Completion of the Offering is subject to, and conditional upon, the receipt of all necessary approvals, including regulatory approvals. The Offering is expected to close in August 2013.

Update on Hydro Facilities Due to Southern Alberta Flooding

As a result of extremely high rainfall in southern Alberta and inflows to our reservoirs, we were required, and continue, to manage the water flow through our hydro systems safely and efficiently under these difficult circumstances. We continue to monitor and adjust the flow of water through our hydro system to accommodate fluctuations in water levels. Several of the hydro facilities we operate in Alberta in the Bow River Basin have been impacted by the flooding events and are currently being inspected and tested to determine the extent of the damage.
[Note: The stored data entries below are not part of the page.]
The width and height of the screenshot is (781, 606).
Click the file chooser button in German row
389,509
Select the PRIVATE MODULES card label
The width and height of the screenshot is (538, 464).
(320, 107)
We continue to assess the financial impacts through the third quarter and believe that we have sufficient insurance coverage for this damage, subject to a $5 million deductible.

Premium Dividend Program

On May 8, 2013, TransAlta announced the suspension of the Premium Dividend™ component of the Premium Dividend™, Dividend Reinvestment and Optional Common Share Purchase Plan (the "Plan") following the payment of the quarterly dividend on July 1, 2013. Our Dividend Reinvestment and Optional Common Share Purchase Plan, separate components of the Plan, remain effective in accordance with their current terms.

Keephills Unit 1

On March 5, 2013, an outage occurred at Unit 1 of our Keephills facility due to a winding failure found in the generator. Upon completion of the initial repair work, further condition testing and analysis identified greater winding degradation requiring a full rewind of the generator. In response to the event, we gave notice of a High Impact Low Probability event and claimed force majeure relief under the PPA. In the event of a force majeure, we are entitled to continue to receive our PPA capacity payment and are protected under the terms of the PPA from having to pay availability penalties. As a result, we do not expect the outage to have a material financial impact on the Corporation. We are working with the original equipment manufacturer of the generator to safely return the Unit to service, which is expected to be October 2013.

City of Riverside

On June 18, 2013, we announced that CalEnergy, LLC ("CalEnergy"), a joint venture with MidAmerican Energy Holdings Company, had executed an 86 MW long-term contract for renewable geothermal power with the City of Riverside which runs from 2016 to 2039. CalEnergy will purchase the power from CE Gen's portfolio of geothermal generating facilities in California's Imperial Valley.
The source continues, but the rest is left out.